Sent from AutoGuide.com App


----------



## Xaxas (Jun 1, 2013)

Tomko said:


> I'm addressing this to Andrei as he's our resident Cruze audio expert and probably as knowledgeable as anyone in the world on our audio systems.
> 
> I am doing this in a thread, and not by private message, so that others with the same question can google and benefit from Andrei's expertise.
> 
> ...


Sorry if I'm not Andrei, but I'm pretty sure I will tell you something very similar that he would.

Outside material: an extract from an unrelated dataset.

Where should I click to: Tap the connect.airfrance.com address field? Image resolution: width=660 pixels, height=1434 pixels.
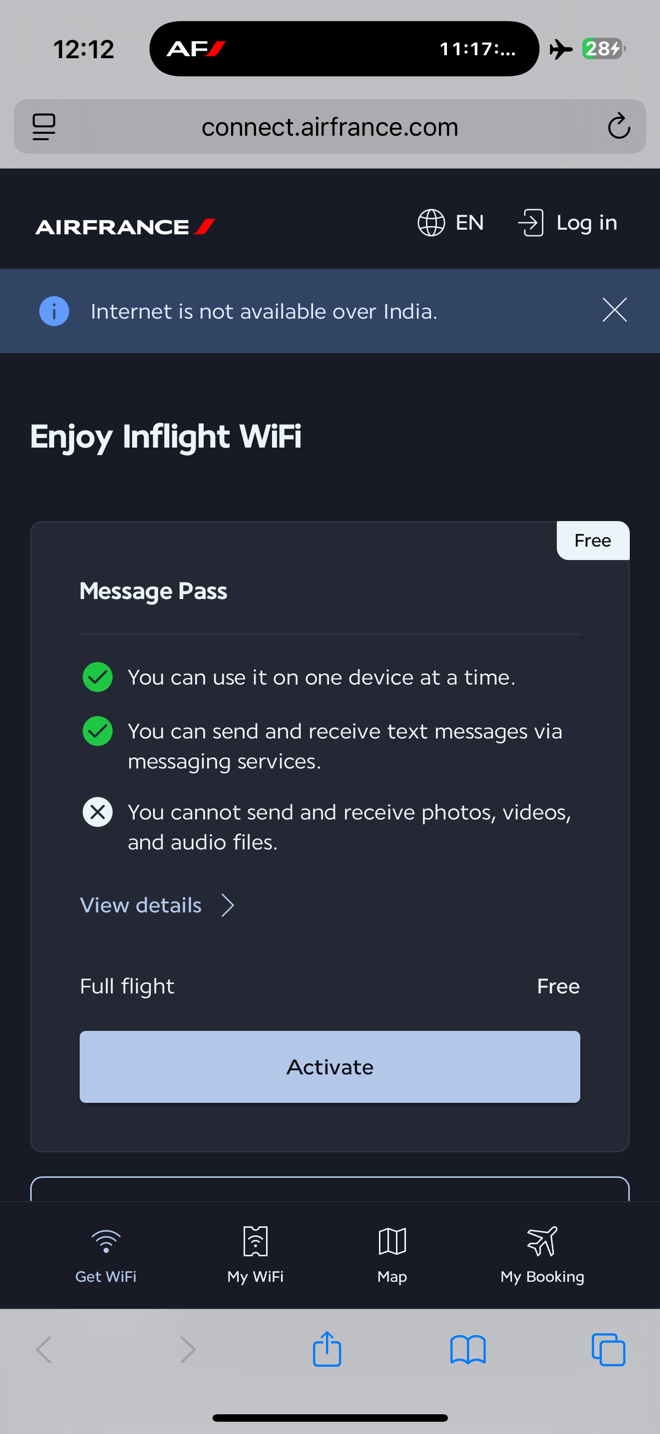pos(330,127)
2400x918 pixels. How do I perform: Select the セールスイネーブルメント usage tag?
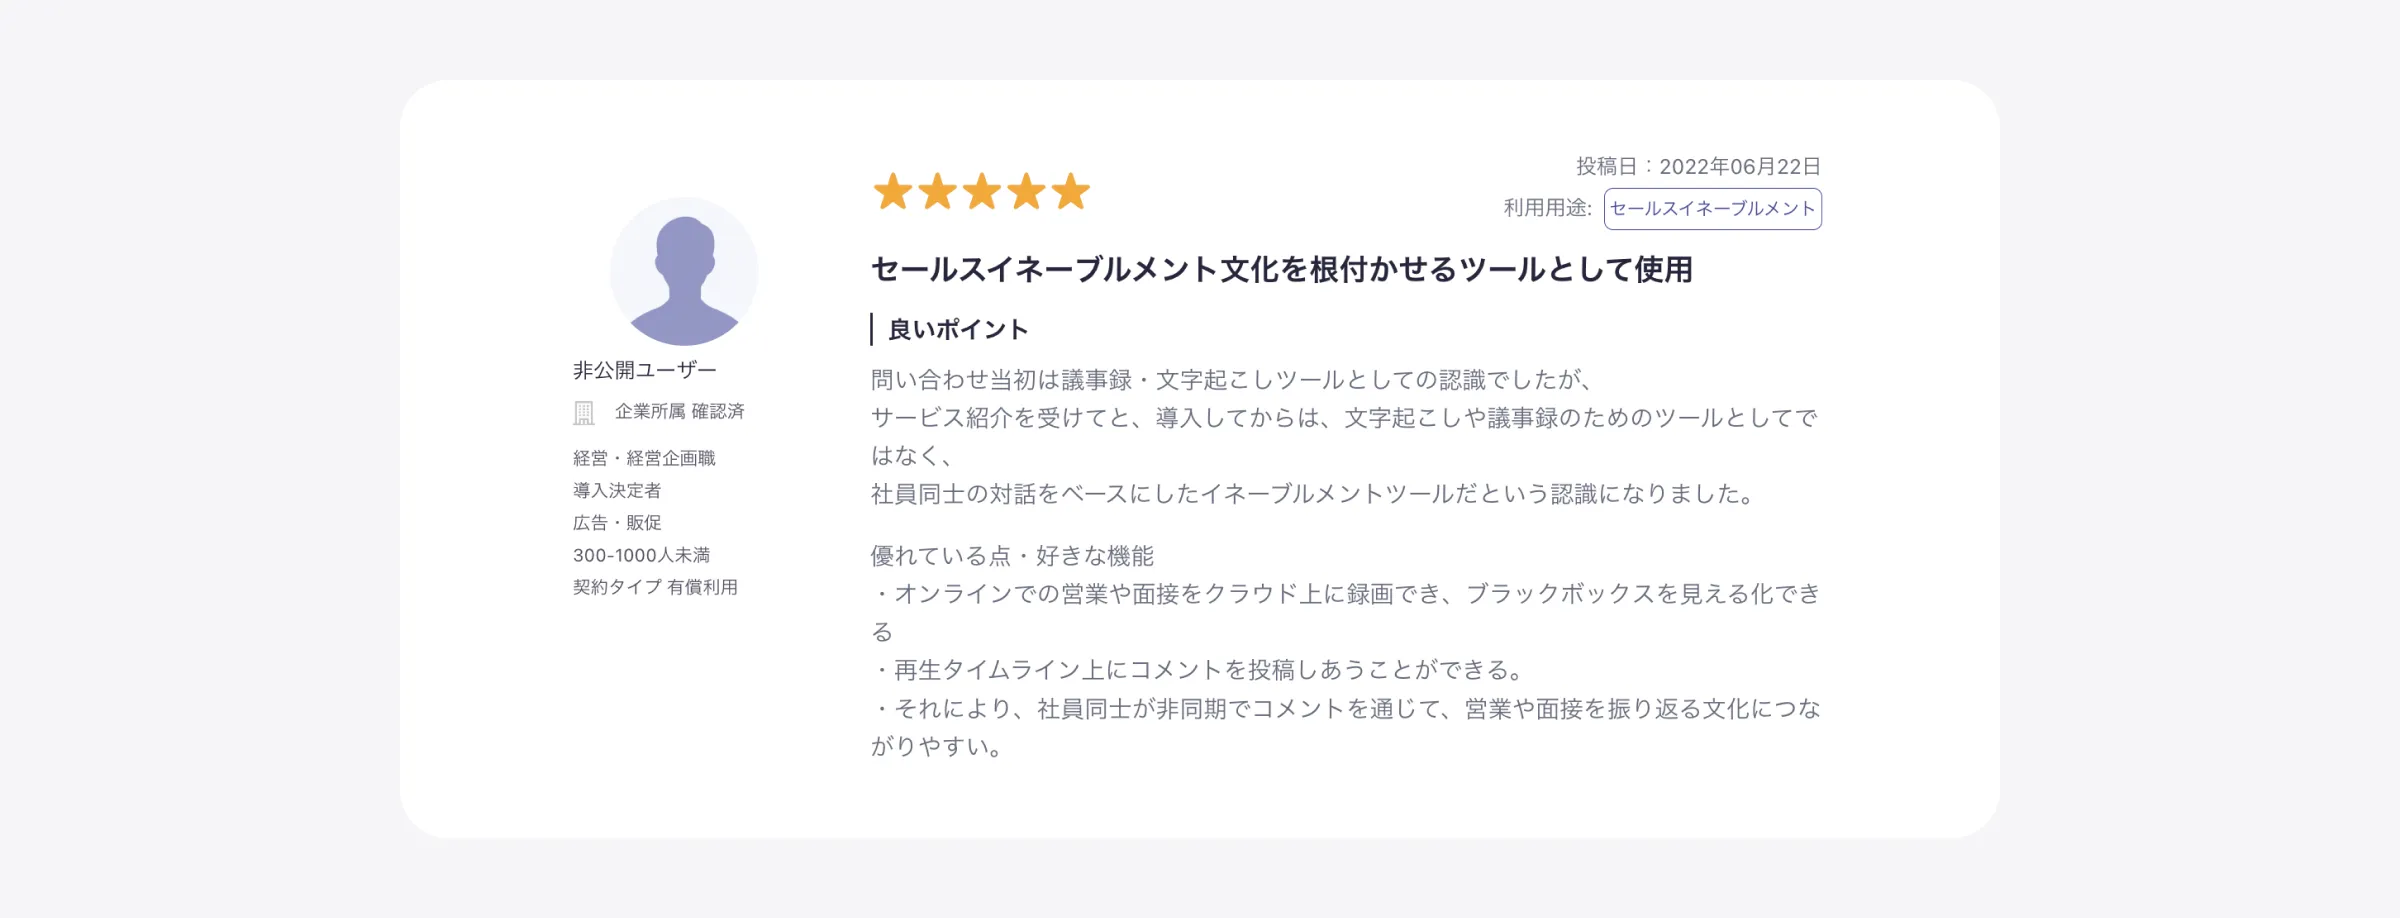click(1712, 209)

1) Factory audio just plain sucks, doesn't matter the brand or how "premium" it is, they always use the cheapest materials available while providing low rms, usually 20-40 at most and not caring at all for SQ.

2) The audio on your DTS is only "good" because you haven't heard anything better than can be really called as "good", I have the standard 6 speaker system but added a pair of Pioneer TS-A(cant remember number) 3 way 6x9 in the back wired in parallel to the passenger door speakers (stock), they should be getting 10-15 rms (passenger door speakers lost power, 6x9's are rated 40rms), and they sound AWESOME, high response is amazing, you can actually hear the bass and many people have praised and liked it, then I changed the front component with a Pioneer TS-D(6.5" component, 60 rms) and added a focal tweeter with the tweeter pod it came (probably THE BEST change you can do), with all these extras, does it sound better? Definitely, does it sound "good"? I'm sure not, for me and my friends it sounds good, but nobody has heard an actual sq audio.

3) I say it should be around $1000-$900, mine will come in around $1300 and not only I will be doing what Andrei recommends (Vifa Tweeters, Silver Flute Woofers, miniDSP, TC Sounds Epic 8" Subwoofer, CLD Tiles) but I'll be using higher grade components, such as an Audiocontrol LC6/7i (still haven't decided if AcuBass is worth the extra $40) which is around $60-$100 more expensive than the PAC, an Alpine PDX-V9 5 channel amp (seriously, the specs on this amp are insane, it also gives me 100 rms x 4 and 500 x 1 which is perfect for what I need), which is $415 on Amazon, KnuKonceptz Kolossus Flex OFC 4 Gauge amp install kit ($63), 13' 4 channel karma kable ($18.49), 50' Karma 16 gauge speaker cable ($20) plus around $100 in extra stuff such as led strips, some relays and some speaker adapters.

But if you can't afford to lose trunk space to a sub+box, then the best you can do is add 2 6.5" Tang Band Subs on the rear doors or add 2 6x9 Tang Band Subs (similarly to what I did), sure, you will get bass, sure, you will think it sounds "good" but it just can't be compared to the TC Sounds Epic in a sealed box.


----------